ORLANDO, Fla. — In the last month, Eyewitness News has received emails and calls from residents suddenly getting bills for COVID-19 tests.
While COVID-19 tests at government-run sites are available without cost, private clinics can charge hundreds of dollars, and depending on insurance, you may get stuck with the bill.
“The best thing you can do is go and get your testing done at a government site where the test will be paid for by the government. If you can’t do that, then you should try and find a site that is in-network with your insurance provider,” said Sabrina Corlette, a research professor at Georgetown University’s McCourt School of Public Policy. “Those are the two best ways to make sure you don’t receive an unexpected bill.”
Under the Coronavirus Aid, Relief and Economic Security, or CARES, Act, passed in 2020, private clinics are allowed to charge what is known as a “cash price” so long as that price is advertised on their website. In addition, private labs and clinics are allowed to add additional fees to the bill.
“The bill that Congress passed was supposed to protect people even if they were out of network. The challenge has been that we’ve seen some of these providers tack on extra fees, like facility fees, or in the case of some emergency departments, emergency fees,” Corlette said.
Those fees can quickly add up, and if insurance doesn’t cover the bill, then the cost falls on the patient. The problem could get worse as many employers are requiring COVID-19 tests for unvaccinated employees, which is something insurance is not obligated to cover.
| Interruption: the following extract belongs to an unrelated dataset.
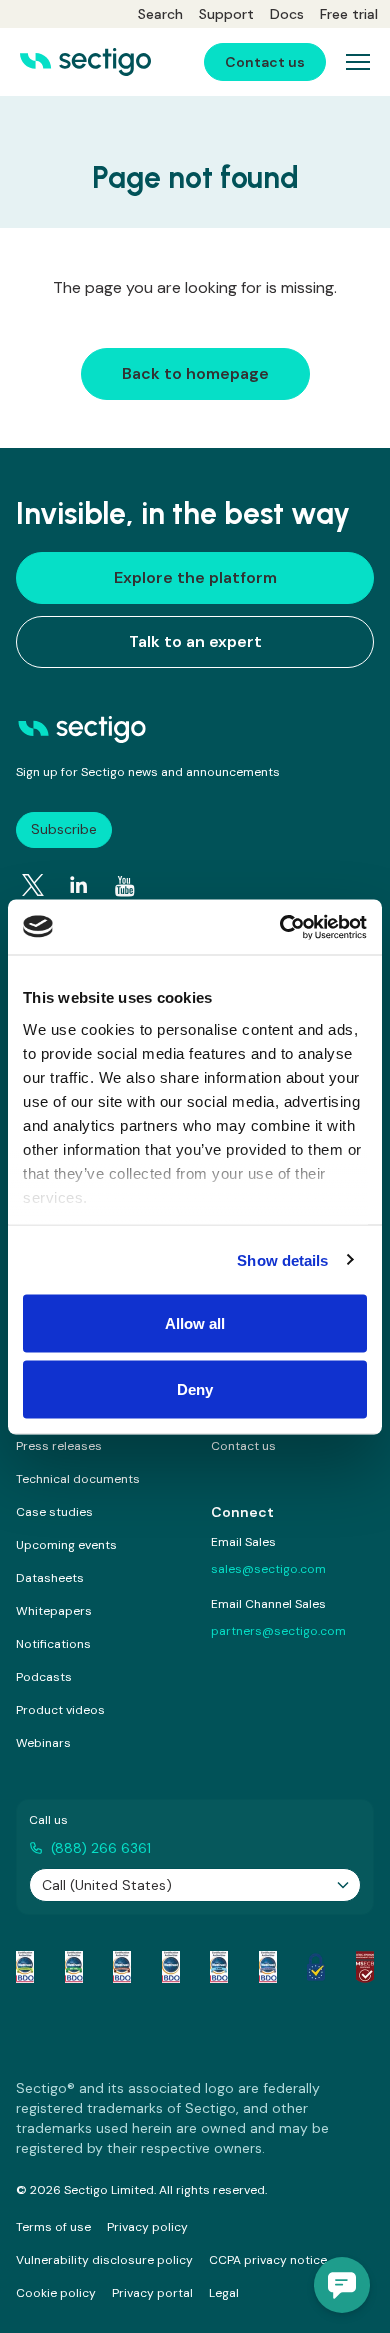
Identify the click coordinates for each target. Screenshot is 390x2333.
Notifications (53, 1644)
“If you are not going to get vaccinated and you’re going to take the option of getting the test instead, you are going to have to pay for that,” said Dr. Jay Wolfson, a public health expert with the University of South Florida. “That can be whatever the cost is wherever you go.”
Another issue for those seeking a test is that the cost is going up, according to the trade association representing health insurers.
“On average, a COVID-19 test in the commercial market costs $130,” David Allen, an AHIP spokesperson, said in a statement to Eyewitness News.
“The new data demonstrates that the share of tests charging 50% to 100% above the average costs has doubled (from 18% to 36%) between early in the pandemic and more recently during the current public health emergency.”